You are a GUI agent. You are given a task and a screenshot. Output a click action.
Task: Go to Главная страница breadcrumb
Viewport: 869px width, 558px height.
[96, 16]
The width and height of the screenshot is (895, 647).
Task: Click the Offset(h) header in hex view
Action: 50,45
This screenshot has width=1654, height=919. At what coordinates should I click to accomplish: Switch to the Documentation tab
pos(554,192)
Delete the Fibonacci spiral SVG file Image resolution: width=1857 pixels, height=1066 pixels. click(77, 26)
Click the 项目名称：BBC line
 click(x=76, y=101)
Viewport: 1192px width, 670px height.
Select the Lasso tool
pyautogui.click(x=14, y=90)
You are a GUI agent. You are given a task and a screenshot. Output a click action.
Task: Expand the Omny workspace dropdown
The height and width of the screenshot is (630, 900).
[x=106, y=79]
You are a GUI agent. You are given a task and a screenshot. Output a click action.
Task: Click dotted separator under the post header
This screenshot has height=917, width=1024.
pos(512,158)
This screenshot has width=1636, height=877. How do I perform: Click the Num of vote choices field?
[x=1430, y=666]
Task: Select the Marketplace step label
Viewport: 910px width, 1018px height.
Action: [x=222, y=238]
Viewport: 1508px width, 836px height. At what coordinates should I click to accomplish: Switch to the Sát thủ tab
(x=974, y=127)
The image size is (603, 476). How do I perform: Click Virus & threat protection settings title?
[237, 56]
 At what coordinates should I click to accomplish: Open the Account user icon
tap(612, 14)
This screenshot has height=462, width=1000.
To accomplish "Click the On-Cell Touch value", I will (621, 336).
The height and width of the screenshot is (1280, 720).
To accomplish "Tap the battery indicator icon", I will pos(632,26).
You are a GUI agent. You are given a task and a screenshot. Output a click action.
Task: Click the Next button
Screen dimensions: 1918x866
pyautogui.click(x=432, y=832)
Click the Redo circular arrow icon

What is being asked:
Nothing in the entries may change. Retype them all.

Task answer:
You are a GUI agent. You are given a task and a screenshot. Output a click action.
Task: Go to Главная страница breadcrumb
Viewport: 869px width, 558px height.
[96, 16]
The width and height of the screenshot is (895, 647).
Task: Click the Offset(h) header in hex view
Action: 50,45
This screenshot has width=1654, height=919. At what coordinates should I click to accomplish: Switch to the Documentation tab
pos(554,192)
Delete the Fibonacci spiral SVG file Image resolution: width=1857 pixels, height=1066 pixels. click(77, 26)
Click the 项目名称：BBC line
 click(x=76, y=101)
Viewport: 1192px width, 670px height.
Select the Lasso tool
pyautogui.click(x=14, y=90)
You are a GUI agent. You are given a task and a screenshot. Output a click action.
Task: Expand the Omny workspace dropdown
The height and width of the screenshot is (630, 900).
[x=106, y=79]
You are a GUI agent. You are given a task and a screenshot. Output a click action.
Task: Click dotted separator under the post header
This screenshot has height=917, width=1024.
pos(512,158)
This screenshot has width=1636, height=877. How do I perform: Click the Num of vote choices field?
[x=1430, y=666]
Task: Select the Marketplace step label
Viewport: 910px width, 1018px height.
Action: [x=222, y=238]
Viewport: 1508px width, 836px height. At what coordinates should I click to accomplish: Switch to the Sát thủ tab
(x=974, y=127)
The image size is (603, 476). How do I perform: Click Virus & threat protection settings title?
[237, 56]
 At what coordinates should I click to accomplish: Open the Account user icon
tap(612, 14)
This screenshot has height=462, width=1000.
To accomplish "Click the On-Cell Touch value", I will (621, 336).
The height and width of the screenshot is (1280, 720).
To accomplish "Tap the battery indicator icon", I will pos(632,26).
You are a GUI agent. You are given a task and a screenshot. Output a click action.
Task: Click the Next button
Screen dimensions: 1918x866
pyautogui.click(x=432, y=832)
Click the Redo circular arrow icon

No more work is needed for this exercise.